Coal developers were not expecting much from Congress, but ended up with a maze of potential tax incentives for use of coal.

There is already an investment tax credit for investing in new IGCC (integrated gasification combined-cycle) power plants. The credit can only be claimed on equipment at the front end of such a plant that is “necessary for the gasification of coal, including any coal handling and gas separation equipment.” The credit is 20% of cost. The total amount that can be claimed in credits nationwide is $800 million. Developers hoping to claim credits must apply to the IRS for an allocation. No credits remain for IGCC projects that use bituminous coal. Another $133.5 million in credits remain for IGCC projects that use sub-bituminous coal and $133 million for projects that use lignite. Applications for the remaining credits were due at the US Department of Energy by October 31. Part two of the application must be submitted to the IRS by March 2, 2009. The IRS relies heavily on the Department of Energy to select the winning bidders.

There are no additional credits for IGCC plants in the bailout bill.

However, the bill increased a separate investment tax credit for other power projects that use “advanced” technologies to generate electricity from coal. The credit was 15%. It has been doubled to 30% for new projects after the original credits are exhausted. Congress authorized $500 million in credits originally in August 2005. Of that amount, $125 million in credits remain to be awarded by the IRS. Applications had to be at the Department of Energy by October 29.

The bailout bill authorized another $1.25 billion in tax credits for such projects. The IRS is expected to start taking applications for them next year.

Companies applying must be able to show that their projects will sequester at least 65% of carbon dioxide emissions. Congress directed the IRS to give the “highest priority,” in making awards, to a ranking of applicants by percentage of CO2 sequestered and to give a “high priority” to applicants who have a research partnership with a college or university.

A project can be a new power plant or a retrofit or repowering of an existing plant. To be considered an “advanced” technology, the project must have a design net heat rate of 8,350 Btus/kWh or better with at least 40% efficiency of energy conversion. The plant must also be designed to meet certain pollution standards, including 99% removal of sulfur dioxide and 90% removal of mercury. The tax code has a series of assumptions that must be made in calculating the heat rate. The fuel must be at least 75% coal. The plant must have a nameplate capacity of at least 400 megawatts.

The bailout bill also increased a separate existing investment tax credit for gasification projects. The credit can be claimed on new facilities that gasify any “solid or liquid product from coal, petroleum residue, biomass, or other materials which are recovered for their energy or feedstock value.” The equipment must turn the material into a “synthesis gas” composed primarily of carbon monoxide and hydrogen. The credit was 20% of the equipment cost. The bailout bill increased it to 30%.

The credit can be claimed on the gasification train at a plant that converts coal or biomass into synthesis gas. (A separate train must then turn the gas into transportation fuel.) “Biomass” is defined narrowly for this purpose. It includes only agricultural or plant waste, byproducts from wood or paper mill operations, and forest trimmings.

The total gasification credits that can be claimed nationwide were originally capped at $350 million. All $350 million has been allocated by the IRS. The bailout bill authorized $250 million more in credits.

It also tightened eligibility. Future gasification facilities must include equipment to separate and sequester at least 75% of the carbon dioxide emissions from the project. The credit may be recaptured if a project fails later to meet this sequestration threshold. Congress directed the IRS to give the “highest priority,” when allocating tax credits, to rankings of projects based on the percentage of CO2 sequestered and to give a “high priority” to any applicant who has entered into a research partnership with a college or university.

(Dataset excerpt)
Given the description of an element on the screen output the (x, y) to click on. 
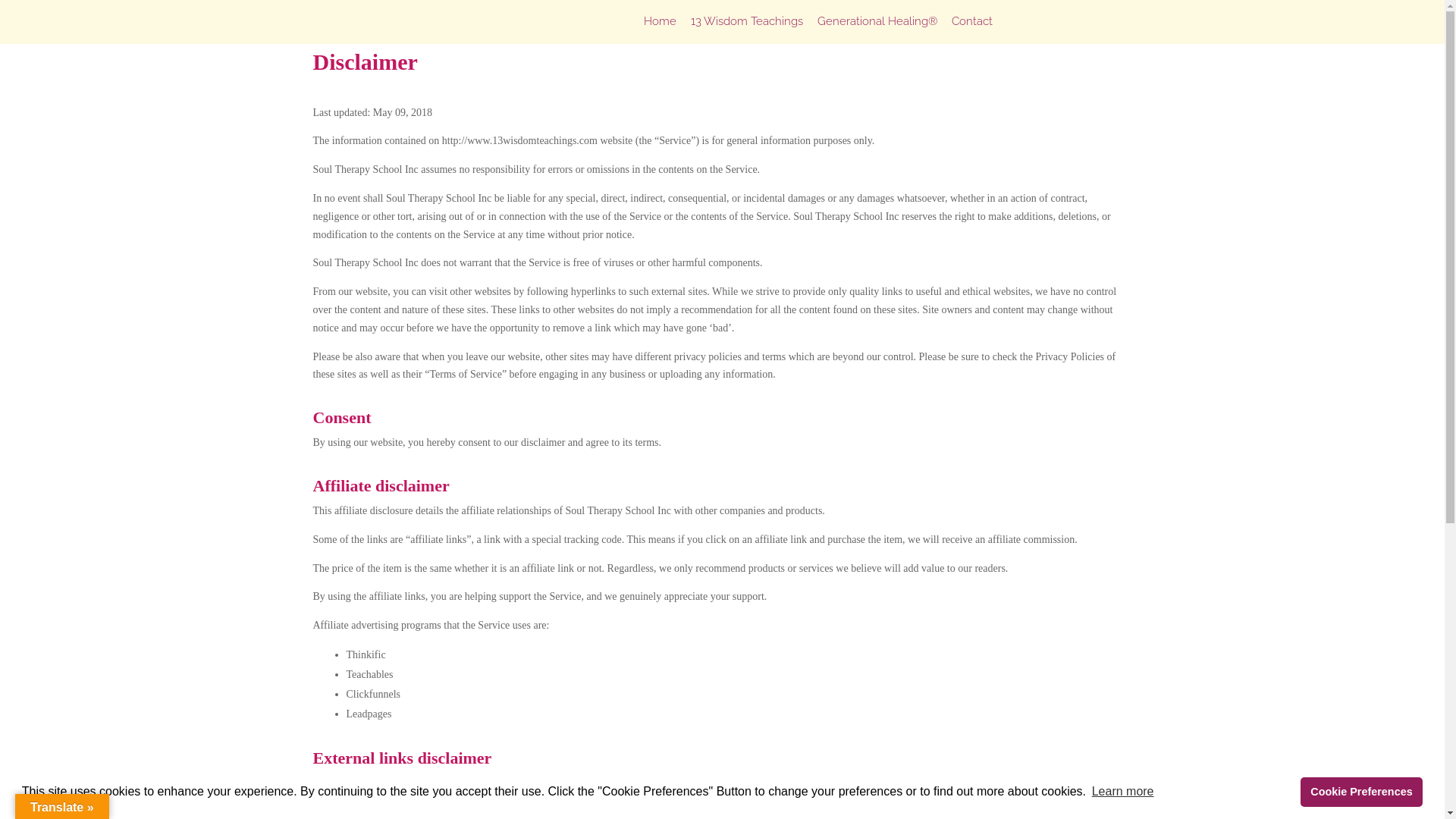
Home Element type: text (659, 25)
Contact Element type: text (970, 25)
13 Wisdom Teachings Element type: text (746, 25)
Learn more Element type: text (1121, 791)
Cookie Preferences Element type: text (1361, 791)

• **GIVEN PROBLEM**
Return the stretch of the coal tax credit passage from "The bailout bill also" through "and forest trimmings.", copied word for word.

• **REPLY**
The bailout bill also increased a separate existing investment tax credit for gasification projects. The credit can be claimed on new facilities that gasify any “solid or liquid product from coal, petroleum residue, biomass, or other materials which are recovered for their energy or feedstock value.” The equipment must turn the material into a “synthesis gas” composed primarily of carbon monoxide and hydrogen. The credit was 20% of the equipment cost. The bailout bill increased it to 30%.

The credit can be claimed on the gasification train at a plant that converts coal or biomass into synthesis gas. (A separate train must then turn the gas into transportation fuel.) “Biomass” is defined narrowly for this purpose. It includes only agricultural or plant waste, byproducts from wood or paper mill operations, and forest trimmings.